Lehman, after so many close calls in major championships, won the Claret Jug in 1996 on the northwest coast of England. The 2-stroke victory over Ernie Els and Mark McCumber came only a few weeks after Lehman failed to win the U.S. Open after holding the 54-hole lead.

At Royal Lytham 16 years ago, Lehman applied the lessons learned from previous disappointments to unlock the mystery that is winning a major.

"The thing that I probably learned the most was that I had the ability to handle pressure," said Lehman, who is in the middle of three straight weeks of major championship play. "I think I had the lead three times. I think I shot 71, 72 and 73 with the lead on Sunday. Watching the U.S. Open, how many guys do you see who have the lead and they shoot 78 or 80 or 76?

"You see it a lot. And so I proved to myself that I had the ability to deal with the pressure and that my game was good enough and that I was mentally strong enough."

Last week, Lehman played in the U.S. Senior Open at Indianwood Golf and Country Club, in suburban Detroit. This week's return to Royal Lytham is a family affair. And next week he'll tee it up in the Senior British at Turnberry.

"I'm taking my wife and my kids this year," Lehman said. "They've never been (to Royal Lytham) before. I've already made reservations at the Italian restaurant we went to about every night back in '96. They remember me and I remember them. So we're looking forward to that.

"I've always believed that there's no magic about going to a place that you won before. It was a great year in '96. I missed the cut in 2001. So I like the golf course, but you have to play the game, you have to hit the shots."

Lehman is in excellent form as he heads abroad. He has five top 4 finishes in his last six starts. The stretch includes a victory in a Champions Tour major at the Regions Tradition and successive runner-up finishes in the most recent majors, at the Constellation SENIOR PLAYERS and the U.S. Senior Open.
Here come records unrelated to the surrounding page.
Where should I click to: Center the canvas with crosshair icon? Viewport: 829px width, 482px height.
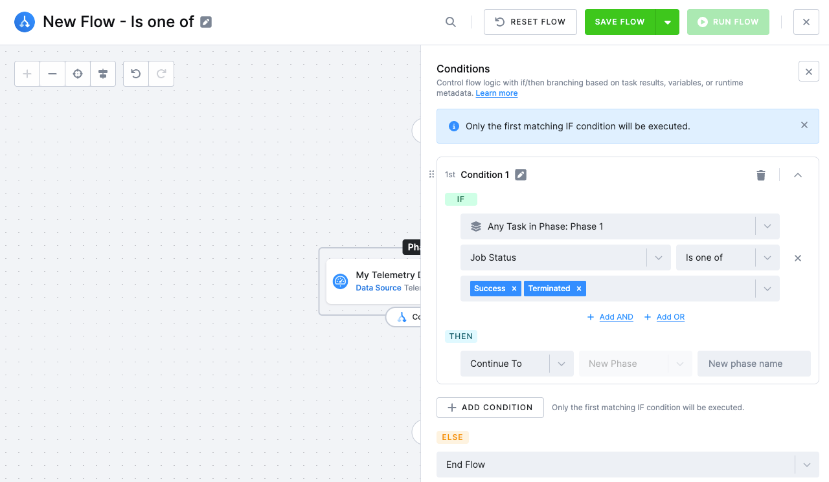(x=78, y=74)
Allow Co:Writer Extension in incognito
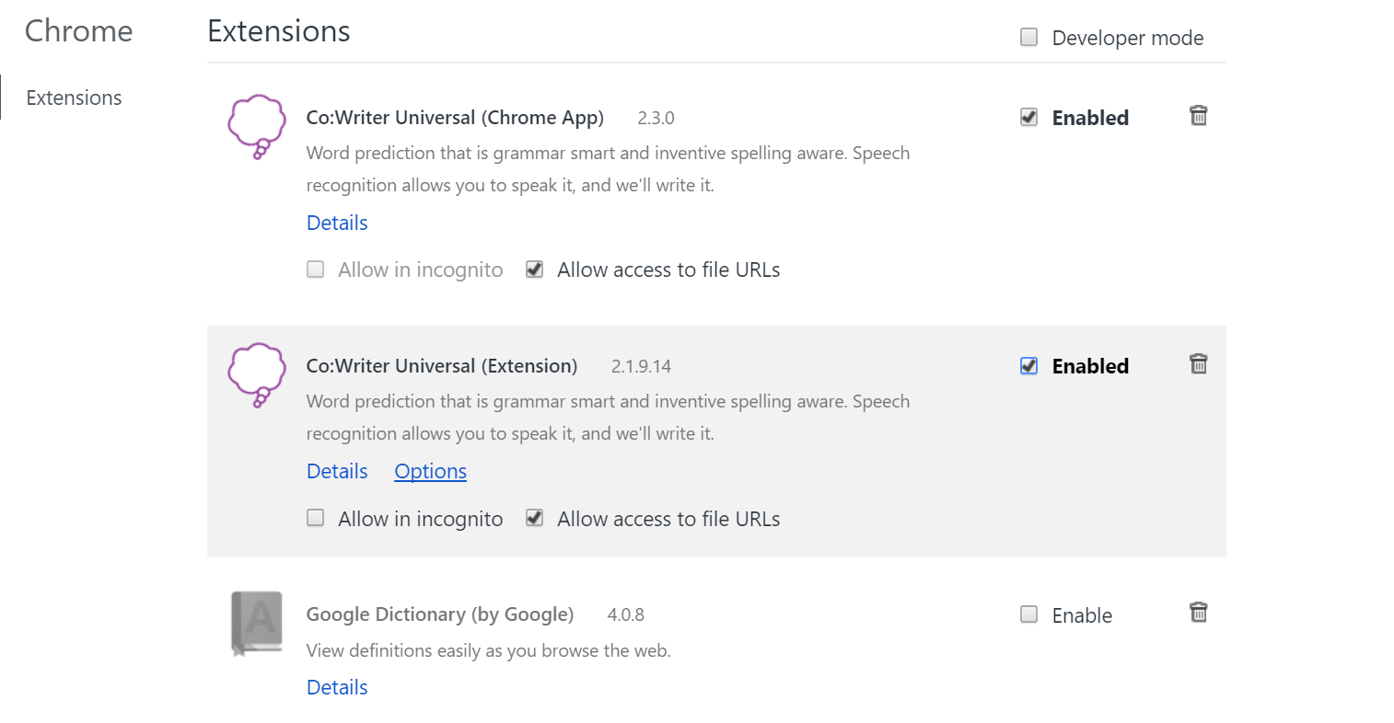 click(316, 518)
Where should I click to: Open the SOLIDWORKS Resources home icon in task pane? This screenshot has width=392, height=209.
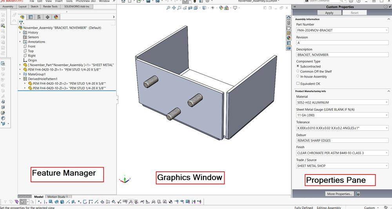point(289,18)
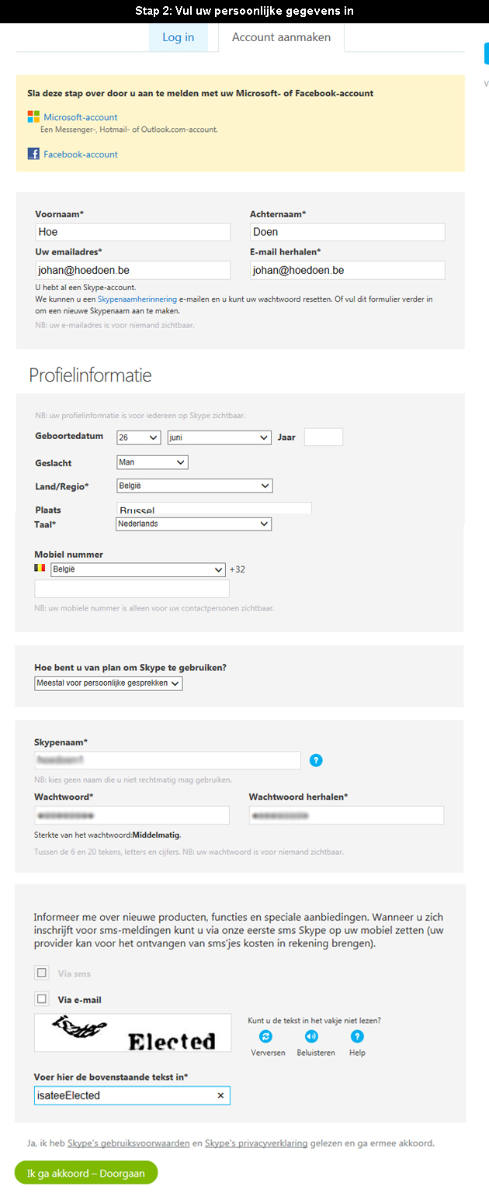489x1200 pixels.
Task: Expand the month dropdown showing juni
Action: pos(219,437)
He is atop the Charles Schwab Cup standings, a title he is trying to win for the second straight year.

At the 1996 British Open, Lehman's spectacular third-round 64 put him in control and a final-round 73 was enough to get the job done. Just a few weeks earlier, he was in position to win the U.S. Open at Oakland Hills Country Club and closed with 71 - solid but not quite good enough - and lost by a shot to Steve Jones. The subject of the 1996 U.S. Open came up quite naturally because Oakland Hills - like Indianwood - is in Oakland County. The two courses are about 20 miles apart.

"There were some close calls," Lehman said. "The U.S. Open at Oakland Hills is one where I didn't win, but I played so well, and the same thing at Congressional (1997). So there's always that side that you go 'what if' and 'I wish I could have.' That's ignoring the fact that I don't think I could have played better than I played at Oakland Hills - things just didn't go my way.
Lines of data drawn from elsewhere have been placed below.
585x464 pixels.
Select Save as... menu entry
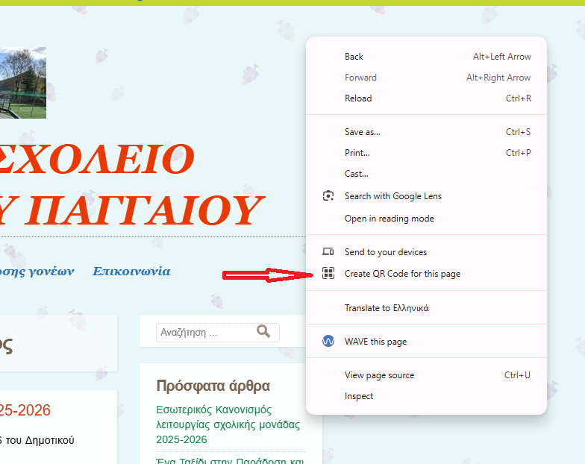pyautogui.click(x=363, y=132)
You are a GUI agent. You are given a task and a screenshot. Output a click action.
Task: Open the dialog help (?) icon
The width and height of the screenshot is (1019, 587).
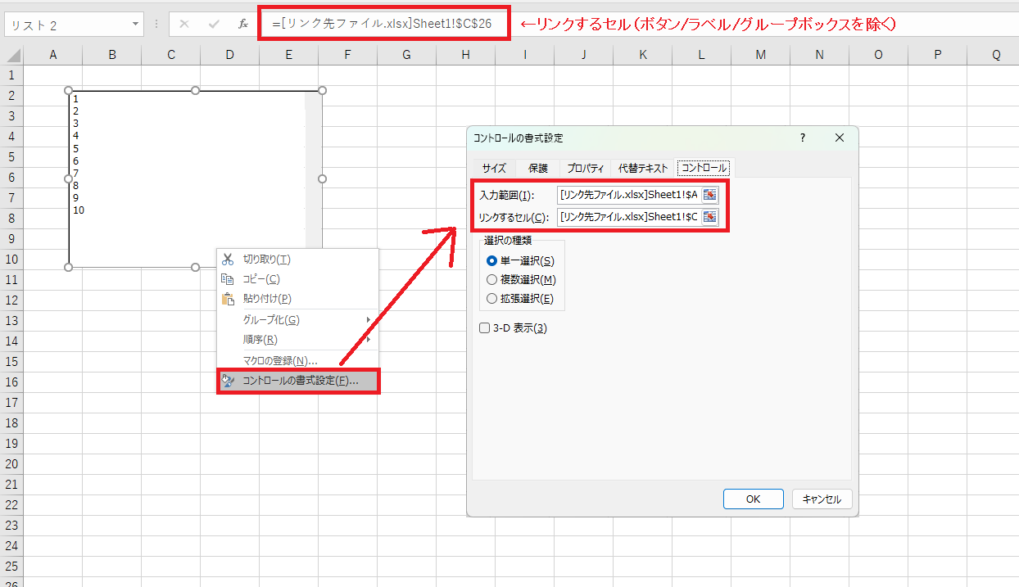[x=802, y=138]

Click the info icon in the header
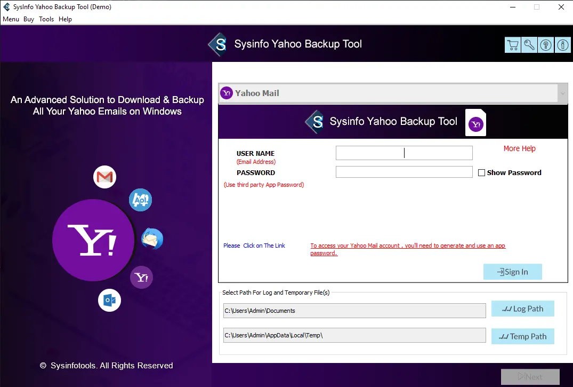coord(562,45)
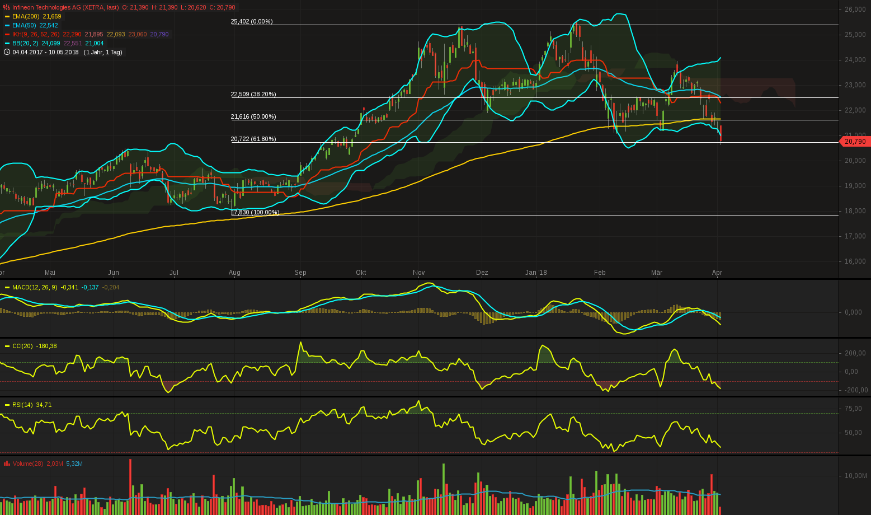
Task: Click the Jan '18 label on time axis
Action: click(x=536, y=273)
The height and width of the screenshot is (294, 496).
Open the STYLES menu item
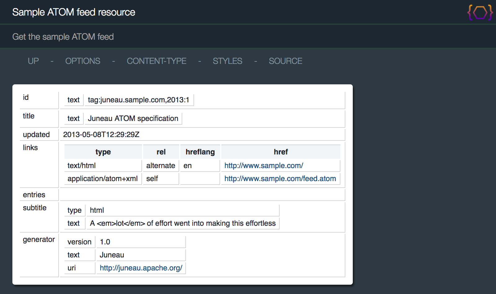coord(227,61)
"There were a few things that happened during the course of my round on Sunday where I hit great shots that ended up costing me a shot, made a bogey on a par 5 after I hit an amazing driver off the fairway. But anyway, to make a long story short, I really feel quite good about the way I performed, and you have to execute the shots and if you don't get the result, then you have to be able to accept it."

Lehman won't rule himself out as a major contender. If he can get a few of those breaks to go his way - and maybe some help from the law of averages.

"There are some of these U.S. Opens - Merion, for example, next year, is not an overly long golf course," he said. "I know they've changed it some, but there are still some venues that I feel guys like myself can compete at. And with a great driving week and a good putting week, I still feel like I can be competitive. So the hope is not gone."

Royal Lytham has undergone some changes, too. Tom Watson, the five-time British Open champion, renewed acquaintances with Royal Lytham earlier this year.

"Tom told me they added some length," Lehman said. "You say, 'Hey, the second and third holes are both 480.' Well, 480 on a links course could be a 1 iron and a wedge, depending on the wind or it could be a driver and 3 wood.

"So I don't get too concerned about length on links courses simply because the ball tends to want to roll. Now, with all the rain they've had there, they're probably not going to be as fast and furious as it has been in the past."